Los Angeles Hotels Crying Foul Over Raise in Minimum Wage
Normally, it’s the employees litigating against an employer for nonpayment of wages. In this case, however, hotel workers in Los Angeles are quite happy about the prospect of wages increasing. It was in late September of last year that Los Angeles City Council passed the hotel wage ordinance, giving initial approval to the idea of a minimum wage for the city’s hotel workers exceeding $15 per hour in order to foster a higher living wage for workers in the city’s hotel industry. It’s not that the vote was close - in spite of the hotel industry’s objections over fears of increased costs and a slowdown of hotel development in the city because of the proposed wage increase, the ordinance passed 12-3. The City followed up last month by granting initial approval to a $15-per-hour minimum wage by way of a gradual implementation between now and 2020 for most businesses - not just hotels.
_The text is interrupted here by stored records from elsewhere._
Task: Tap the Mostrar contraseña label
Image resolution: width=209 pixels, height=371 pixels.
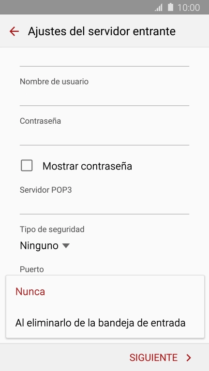Action: pyautogui.click(x=87, y=166)
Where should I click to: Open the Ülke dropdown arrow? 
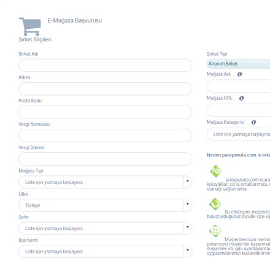(188, 205)
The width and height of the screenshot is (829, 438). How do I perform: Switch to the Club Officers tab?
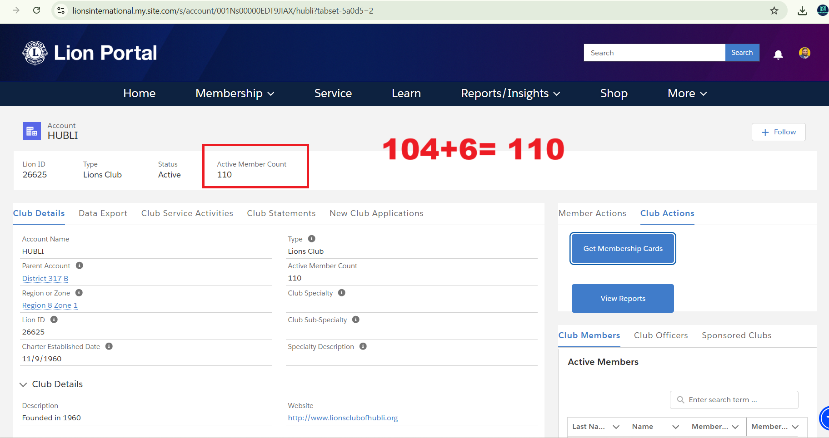(660, 335)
Again, this is just the City of Los Angeles talking, as opposed to the entire state through California labor code. Be that as it may, the hotel industry has cried foul, launching a California labor lawsuit to fight the new wage ordinance. Filed in December, the lawsuit suffered a setback for the litigants last month when US District Judge Andre Birotte Jr. issued an opinion on May 13 that challenged the strength of the defendant’s case for preemption of the City ordinance by the NLRA.
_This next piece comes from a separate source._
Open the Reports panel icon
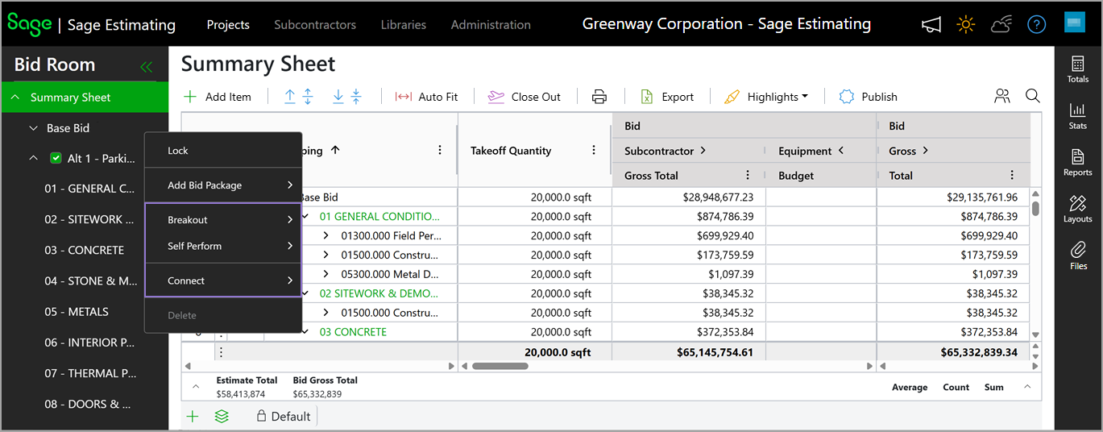The image size is (1103, 432). click(x=1078, y=158)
The judge, in his order, questioned if the lawsuit was even motivated by an alleged conflict between municipal law and the NLRA. “A review of plaintiffs’ arguments and evidence...make clear that plaintiffs’ biggest concern with the wage ordinance is that it is bad economic policy,” he wrote. “However, it is not the role of the court to interject into matters of legislative economic policy under the guise of NLRA preemption.”
The plaintiffs, identified as The American Hotel & Lodging Association (AHLA) and the Asian American Hotel Owners Association will appeal the order. Katherine Lugar, the CEO of AHLA, said in a statement issued June 11 that the organization was pursuing the appeal “to protect our member hotels from suffering irreparable harm” as a result of the ordinance.
“We continue to believe the evidence will show that the act improperly disrupts the balance of economic power between labor and management,” Lugar continued. “This imbalance creates unprecedented bargaining leverage for labor, violating the National Labor Relations Act.”
Los Angeles City Council gave final approval to the ordinance on June 10. The plaintiffs announced their appeal a day later. The clock is ticking, as the California labor employment law applicable to only hotels in the City of Los Angeles goes into effect on July 1.